The artistic or creative community is an extremely zealous lot.
Writers, visual artists, filmmakers, composers, arrangers, and even singers, and musicians are zealous protectors of their artistic or creative freedom.
We really cannot blame them because their right to write scripts, musical lyrics, and arrangements, paint visual images or sculpt people, objects and buildings are guaranteed by the Constitution under the Freedom of Expression clause.
But, on the other hand, the State also has an equal constitutional right to ban extreme or hateful speech, language or utterance that are decidedly seditious, promoting rebellion against the government or terrorism and other violence against the State and its citizens.

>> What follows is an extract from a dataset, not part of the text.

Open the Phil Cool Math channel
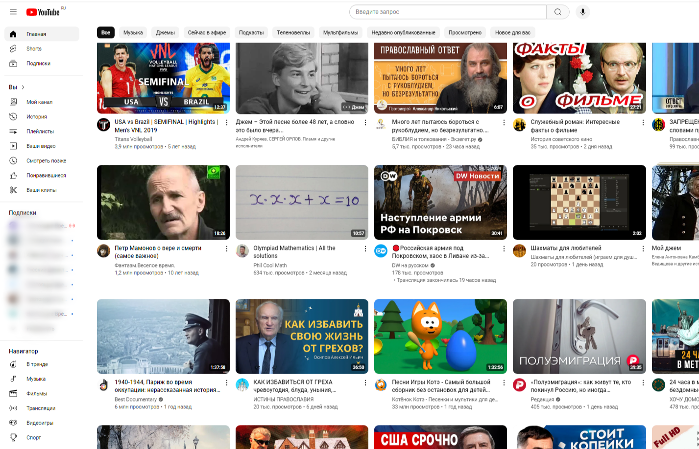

State censorship, however, is a tricky road that leads to a slippery slope.
Once an artistic ban is imposed on one creative field, the other areas of artistic expression are potentially under the cloud of state censorship.
Even the US does not impose an absolute artistic ban; American authorities only issue advisories against extreme or violent contents in films, music recordings, and even in print publishing.
And so, we advise state regulatory and enforcers to tread cautiously in the matter of putting restraints on artistic or creative expression.
The Philippine Drug Enforcement Agency has asked the Movie and Television Review and Classification Board to ban the airing of the song of Shantie Dope titled “Amatz”, which allegedly contains lyrics pertaining to the effects of illegal drugs.
In a letter dated May 20, PDEA Director General Aaron N. Aquino requested the MTRCB, Organisasyon ng Pilipinong Mang-aawit, and the ABS-CBN Corp. to prevent playing of the song and its promotion in the different media stations throughout the country.
The chorus of the song is mostly about "Lakas ng amats ko, sobrang natural, walang halong kemikal."
The lyrics also mention, “Ito hinangad ko; lipadin ay mataas pa sa kayang ipadama sayo ng gramo, di bale ng musika ikamatay,” which the PDEA chief said promotes the use of marijuana.
“It appears that the singer was referring to the high effect of marijuana, being in its natural/organic state and not altered by any chemical compound,” Aquino explained.
“We respect and appreciate our artists in the music industry. However, we strongly oppose the promotion of musical pieces or songs that encourage the recreational use of drugs like marijuana and shabu. It is contrary to our fight against illegal drugs,” he added.
Aquino said airing songs that feature the use of illegal drugs as harmless could mislead the vulnerable youth and make them believe that it is all right to use illegal drugs.